### TEXT PROVIDED
_ _ _ _ _ _ _
I’m not disagreeing with your claim that substandard bike infrastructure is being built, I’m saying that it’s *always* being built by *everyone.* The only conspiracy here is the unspoken, undeniable consensus among almost everyone in the United States that safe/convenient bike transportation is less important than safe/convenient transportation by other modes. That’s often stupid, but it’s the case.
“…bike transportation is less important than safe/convenient transportation by other modes. …” andersen
In our area and across the nation, for many decades, that has been the prevailing thought among the public, it seems to me.
Thoughts on the part of the public about this could possibly change, and considering relative increases over the years, in receptiveness to improved bike infrastructure, may have be changing. Still, investment in infrastructure for safe, practical travel by bike, continues to be something the public generally considers to be a low priority compared to infrastructure provided for motor vehicle travel.
Big question, and challenge, is what to present before the public that will persuade them that dramatic investment in superior infrastructure for practical travel by bike, is important and worthwhile, even for the vast majority of road users that drive.
The Ankeny and Tillamook bike boulevards do a great job of limiting auto traffic while making biking comfortable.
The Going bike boulevard also does a good job of this, plus I like the way they handled the jog that Going takes on 33rd.
The Broadway cycle track is pretty great.
TriMet ALWAYS messes up the bike infrastructure they get involved in. I can’t understand why on earth you would defend them.
Thanks, Endo. I do appreciate your perspective, and I’m not defending these gates. I’m just saying that, unfortunately, no conspiracy is necessary to explain them.
there have been a lot of complaints about cars on Ankeny lately…
and I was just on Going… yes, there aren’t many cars, but it’s likely because it’s a confusing maze that nobody would intentionally go through, including me on my bike… I got lost trying to follow the bike route and gave up and went onto the bigger busy car streets…
Ankeny and Going are not good examples of bike infrastructure…
We just had a thread arguing about the Sellwood Bridge, where many expressed the opinion it wasn’t substandard. I didn’t express an opinion there, but it may answer your question.
_ _ _ _ _ _ _
### SOURCE EXCERPT

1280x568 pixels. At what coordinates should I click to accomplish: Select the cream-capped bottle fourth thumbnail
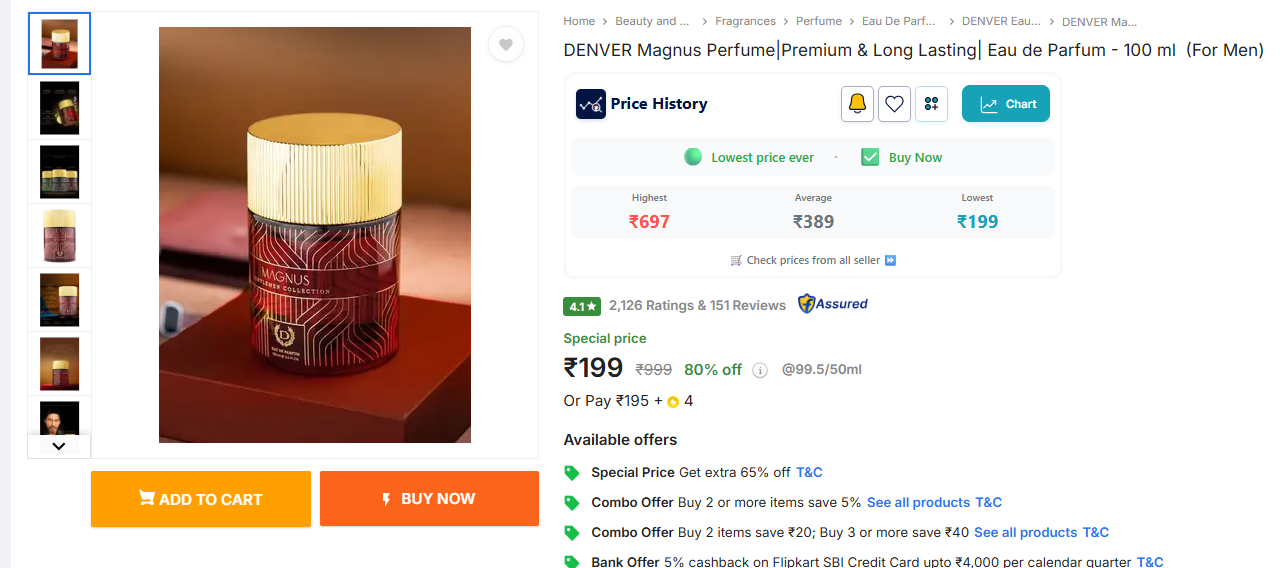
_ _ _ _ _ _ _
### WORK INSTRUCTIONS
#1 In the comments on bike infrastructure, which cycle track is described as pretty great?
#2 Write out the comments on bike infrastructure word for word, from "Big question, and" up to and including "is pretty great.".
The lines have no connection to the comments on bike infrastructure.

### PROBLEM SOLUTIONS
#1 The Broadway cycle track.

#2
Big question, and challenge, is what to present before the public that will persuade them that dramatic investment in superior infrastructure for practical travel by bike, is important and worthwhile, even for the vast majority of road users that drive.
The Ankeny and Tillamook bike boulevards do a great job of limiting auto traffic while making biking comfortable.
The Going bike boulevard also does a good job of this, plus I like the way they handled the jog that Going takes on 33rd.
The Broadway cycle track is pretty great.